▶ _WHAT NEEDS TO BE DONE_
Show each line of the data below in which "hand" occurs.

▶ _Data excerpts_
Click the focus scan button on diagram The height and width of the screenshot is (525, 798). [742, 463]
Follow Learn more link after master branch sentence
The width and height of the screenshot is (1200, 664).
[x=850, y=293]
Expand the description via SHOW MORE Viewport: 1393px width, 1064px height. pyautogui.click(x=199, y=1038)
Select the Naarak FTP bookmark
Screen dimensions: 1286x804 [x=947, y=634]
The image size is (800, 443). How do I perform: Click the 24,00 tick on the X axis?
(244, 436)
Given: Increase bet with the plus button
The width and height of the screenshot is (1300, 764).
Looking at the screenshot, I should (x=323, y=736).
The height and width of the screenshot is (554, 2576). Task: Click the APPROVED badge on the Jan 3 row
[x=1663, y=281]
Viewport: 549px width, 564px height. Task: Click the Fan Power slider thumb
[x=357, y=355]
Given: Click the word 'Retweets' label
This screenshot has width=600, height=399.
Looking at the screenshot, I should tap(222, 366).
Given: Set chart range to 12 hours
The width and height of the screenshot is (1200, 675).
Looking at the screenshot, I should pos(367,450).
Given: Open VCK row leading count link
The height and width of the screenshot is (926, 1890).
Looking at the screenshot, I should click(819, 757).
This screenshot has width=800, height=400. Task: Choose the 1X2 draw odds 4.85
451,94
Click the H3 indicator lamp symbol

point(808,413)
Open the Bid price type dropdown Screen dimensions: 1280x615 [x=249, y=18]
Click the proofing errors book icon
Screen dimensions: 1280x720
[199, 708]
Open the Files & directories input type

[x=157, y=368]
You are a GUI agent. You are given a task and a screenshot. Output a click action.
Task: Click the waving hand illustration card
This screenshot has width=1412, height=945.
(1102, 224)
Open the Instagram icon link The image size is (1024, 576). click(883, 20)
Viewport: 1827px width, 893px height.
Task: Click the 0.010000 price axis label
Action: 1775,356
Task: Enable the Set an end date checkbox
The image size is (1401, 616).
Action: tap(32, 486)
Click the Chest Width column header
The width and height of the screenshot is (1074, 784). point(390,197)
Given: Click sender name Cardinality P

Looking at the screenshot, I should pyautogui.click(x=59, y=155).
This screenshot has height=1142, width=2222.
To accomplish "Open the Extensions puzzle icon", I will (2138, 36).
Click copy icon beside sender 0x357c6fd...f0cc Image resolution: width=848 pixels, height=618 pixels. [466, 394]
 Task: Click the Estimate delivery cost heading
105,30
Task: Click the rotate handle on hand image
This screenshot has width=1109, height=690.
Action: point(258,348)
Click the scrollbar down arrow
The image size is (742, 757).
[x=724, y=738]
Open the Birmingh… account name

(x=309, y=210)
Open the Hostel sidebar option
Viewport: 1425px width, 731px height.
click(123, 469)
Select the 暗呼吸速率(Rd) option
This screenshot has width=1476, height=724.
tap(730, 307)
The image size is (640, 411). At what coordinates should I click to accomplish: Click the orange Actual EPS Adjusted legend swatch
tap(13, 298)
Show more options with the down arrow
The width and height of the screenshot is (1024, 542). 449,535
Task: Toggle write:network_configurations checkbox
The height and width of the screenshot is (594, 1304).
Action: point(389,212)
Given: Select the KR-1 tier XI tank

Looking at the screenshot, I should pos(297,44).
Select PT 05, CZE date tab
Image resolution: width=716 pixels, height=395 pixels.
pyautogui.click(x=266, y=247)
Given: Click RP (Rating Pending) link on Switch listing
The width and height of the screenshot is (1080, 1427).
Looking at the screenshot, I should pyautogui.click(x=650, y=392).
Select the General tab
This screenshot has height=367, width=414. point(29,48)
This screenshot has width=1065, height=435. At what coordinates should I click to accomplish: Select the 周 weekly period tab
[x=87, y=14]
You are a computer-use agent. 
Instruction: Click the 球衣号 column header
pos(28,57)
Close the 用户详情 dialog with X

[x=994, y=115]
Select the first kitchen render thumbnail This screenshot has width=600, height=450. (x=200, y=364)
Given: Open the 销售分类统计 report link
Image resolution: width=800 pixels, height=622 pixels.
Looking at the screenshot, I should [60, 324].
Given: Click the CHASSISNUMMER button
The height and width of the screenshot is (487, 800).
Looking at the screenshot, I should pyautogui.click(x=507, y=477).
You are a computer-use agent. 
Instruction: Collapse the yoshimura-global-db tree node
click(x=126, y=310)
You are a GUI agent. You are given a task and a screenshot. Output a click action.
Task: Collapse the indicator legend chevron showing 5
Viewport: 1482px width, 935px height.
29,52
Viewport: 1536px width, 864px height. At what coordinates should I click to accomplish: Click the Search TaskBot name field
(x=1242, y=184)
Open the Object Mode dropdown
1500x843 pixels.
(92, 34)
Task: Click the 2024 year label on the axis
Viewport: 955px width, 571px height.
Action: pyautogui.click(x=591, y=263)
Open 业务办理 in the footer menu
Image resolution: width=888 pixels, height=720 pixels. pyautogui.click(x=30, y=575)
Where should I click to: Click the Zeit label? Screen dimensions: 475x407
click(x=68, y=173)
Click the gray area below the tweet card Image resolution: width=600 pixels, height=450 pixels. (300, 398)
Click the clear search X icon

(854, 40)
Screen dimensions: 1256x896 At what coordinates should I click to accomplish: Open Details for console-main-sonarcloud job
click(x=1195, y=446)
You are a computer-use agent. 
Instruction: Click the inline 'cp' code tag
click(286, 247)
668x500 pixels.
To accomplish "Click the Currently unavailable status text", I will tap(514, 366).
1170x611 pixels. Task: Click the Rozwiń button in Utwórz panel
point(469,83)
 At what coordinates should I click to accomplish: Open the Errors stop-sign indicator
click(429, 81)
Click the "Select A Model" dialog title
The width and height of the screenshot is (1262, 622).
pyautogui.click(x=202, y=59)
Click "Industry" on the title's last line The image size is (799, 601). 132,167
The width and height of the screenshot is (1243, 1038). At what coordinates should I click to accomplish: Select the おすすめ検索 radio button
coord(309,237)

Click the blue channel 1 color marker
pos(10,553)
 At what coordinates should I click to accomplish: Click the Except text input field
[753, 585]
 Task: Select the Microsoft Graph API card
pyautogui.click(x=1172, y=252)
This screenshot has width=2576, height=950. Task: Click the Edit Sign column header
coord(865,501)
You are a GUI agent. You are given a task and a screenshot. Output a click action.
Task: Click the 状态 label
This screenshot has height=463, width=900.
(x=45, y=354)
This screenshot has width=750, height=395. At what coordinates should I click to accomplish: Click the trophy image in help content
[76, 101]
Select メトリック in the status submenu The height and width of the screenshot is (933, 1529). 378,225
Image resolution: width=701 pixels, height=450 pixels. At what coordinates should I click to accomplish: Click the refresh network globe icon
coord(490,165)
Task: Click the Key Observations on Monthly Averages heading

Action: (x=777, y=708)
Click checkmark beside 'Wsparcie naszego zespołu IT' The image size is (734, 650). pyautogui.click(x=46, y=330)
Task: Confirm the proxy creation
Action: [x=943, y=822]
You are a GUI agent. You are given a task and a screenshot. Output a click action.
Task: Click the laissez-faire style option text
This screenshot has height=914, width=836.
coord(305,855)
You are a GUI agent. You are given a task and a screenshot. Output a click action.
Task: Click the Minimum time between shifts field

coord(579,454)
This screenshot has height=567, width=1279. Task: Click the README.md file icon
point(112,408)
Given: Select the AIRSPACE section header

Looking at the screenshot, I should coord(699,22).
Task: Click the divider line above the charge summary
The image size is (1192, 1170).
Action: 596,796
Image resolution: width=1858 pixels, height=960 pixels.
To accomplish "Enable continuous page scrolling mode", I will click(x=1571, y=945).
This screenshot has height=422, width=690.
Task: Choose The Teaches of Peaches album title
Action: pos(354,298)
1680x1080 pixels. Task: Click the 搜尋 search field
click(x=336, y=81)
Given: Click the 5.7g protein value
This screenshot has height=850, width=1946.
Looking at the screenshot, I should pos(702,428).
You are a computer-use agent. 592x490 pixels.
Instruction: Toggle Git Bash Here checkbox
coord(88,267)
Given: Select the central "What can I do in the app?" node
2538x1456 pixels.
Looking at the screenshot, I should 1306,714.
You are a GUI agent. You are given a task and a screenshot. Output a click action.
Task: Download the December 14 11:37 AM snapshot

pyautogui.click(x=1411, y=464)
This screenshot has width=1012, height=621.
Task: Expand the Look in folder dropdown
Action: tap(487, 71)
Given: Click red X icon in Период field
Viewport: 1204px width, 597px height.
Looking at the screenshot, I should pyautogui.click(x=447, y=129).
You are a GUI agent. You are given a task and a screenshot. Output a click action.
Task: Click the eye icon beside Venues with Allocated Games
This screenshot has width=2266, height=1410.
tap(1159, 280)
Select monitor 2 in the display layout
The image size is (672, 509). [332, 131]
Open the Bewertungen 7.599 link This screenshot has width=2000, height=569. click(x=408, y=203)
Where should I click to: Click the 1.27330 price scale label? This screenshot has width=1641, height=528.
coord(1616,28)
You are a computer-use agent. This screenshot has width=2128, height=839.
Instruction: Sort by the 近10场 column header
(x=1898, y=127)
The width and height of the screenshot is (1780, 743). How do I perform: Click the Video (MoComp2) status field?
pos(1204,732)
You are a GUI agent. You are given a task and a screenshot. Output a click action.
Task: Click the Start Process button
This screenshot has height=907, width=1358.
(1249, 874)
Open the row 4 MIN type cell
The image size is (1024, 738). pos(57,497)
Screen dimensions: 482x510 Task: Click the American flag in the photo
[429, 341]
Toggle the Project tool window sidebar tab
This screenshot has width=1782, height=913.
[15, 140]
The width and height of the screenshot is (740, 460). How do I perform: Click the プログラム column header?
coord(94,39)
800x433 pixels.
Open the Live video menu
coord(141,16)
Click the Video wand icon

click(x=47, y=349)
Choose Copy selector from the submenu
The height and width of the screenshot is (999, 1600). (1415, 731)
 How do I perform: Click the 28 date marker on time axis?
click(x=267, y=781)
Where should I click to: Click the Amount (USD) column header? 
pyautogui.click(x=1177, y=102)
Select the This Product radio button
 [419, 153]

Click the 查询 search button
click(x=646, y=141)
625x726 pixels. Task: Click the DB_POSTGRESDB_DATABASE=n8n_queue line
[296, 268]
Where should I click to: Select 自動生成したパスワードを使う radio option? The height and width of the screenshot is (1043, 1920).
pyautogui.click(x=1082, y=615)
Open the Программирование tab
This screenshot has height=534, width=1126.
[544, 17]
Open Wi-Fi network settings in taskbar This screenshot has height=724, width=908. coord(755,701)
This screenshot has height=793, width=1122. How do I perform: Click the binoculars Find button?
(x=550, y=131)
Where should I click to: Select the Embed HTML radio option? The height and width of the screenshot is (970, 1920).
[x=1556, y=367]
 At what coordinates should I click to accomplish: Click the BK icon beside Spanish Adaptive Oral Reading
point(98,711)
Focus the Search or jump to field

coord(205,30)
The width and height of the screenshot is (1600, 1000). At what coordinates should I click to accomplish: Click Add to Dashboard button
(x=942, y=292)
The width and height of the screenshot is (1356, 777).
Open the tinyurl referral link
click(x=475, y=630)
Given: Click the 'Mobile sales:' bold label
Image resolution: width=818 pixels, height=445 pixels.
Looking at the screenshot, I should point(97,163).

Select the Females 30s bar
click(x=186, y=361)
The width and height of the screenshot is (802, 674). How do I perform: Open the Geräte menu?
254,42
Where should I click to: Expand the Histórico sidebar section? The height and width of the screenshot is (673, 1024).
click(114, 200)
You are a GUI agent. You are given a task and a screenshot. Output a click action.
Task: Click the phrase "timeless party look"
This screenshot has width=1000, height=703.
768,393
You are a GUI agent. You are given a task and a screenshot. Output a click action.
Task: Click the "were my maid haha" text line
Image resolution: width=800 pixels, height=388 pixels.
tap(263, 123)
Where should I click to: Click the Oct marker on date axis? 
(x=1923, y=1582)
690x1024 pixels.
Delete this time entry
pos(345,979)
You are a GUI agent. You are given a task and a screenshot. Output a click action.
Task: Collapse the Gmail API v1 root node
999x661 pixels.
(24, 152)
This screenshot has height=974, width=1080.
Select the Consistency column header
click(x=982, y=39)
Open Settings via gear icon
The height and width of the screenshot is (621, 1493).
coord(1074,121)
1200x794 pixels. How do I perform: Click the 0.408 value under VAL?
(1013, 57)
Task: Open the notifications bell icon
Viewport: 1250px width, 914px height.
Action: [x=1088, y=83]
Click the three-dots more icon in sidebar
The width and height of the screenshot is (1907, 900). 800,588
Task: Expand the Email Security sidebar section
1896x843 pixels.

▶ _RESPONSE_
Task: Click the waving hand illustration card
Task: Click the rotate handle on hand image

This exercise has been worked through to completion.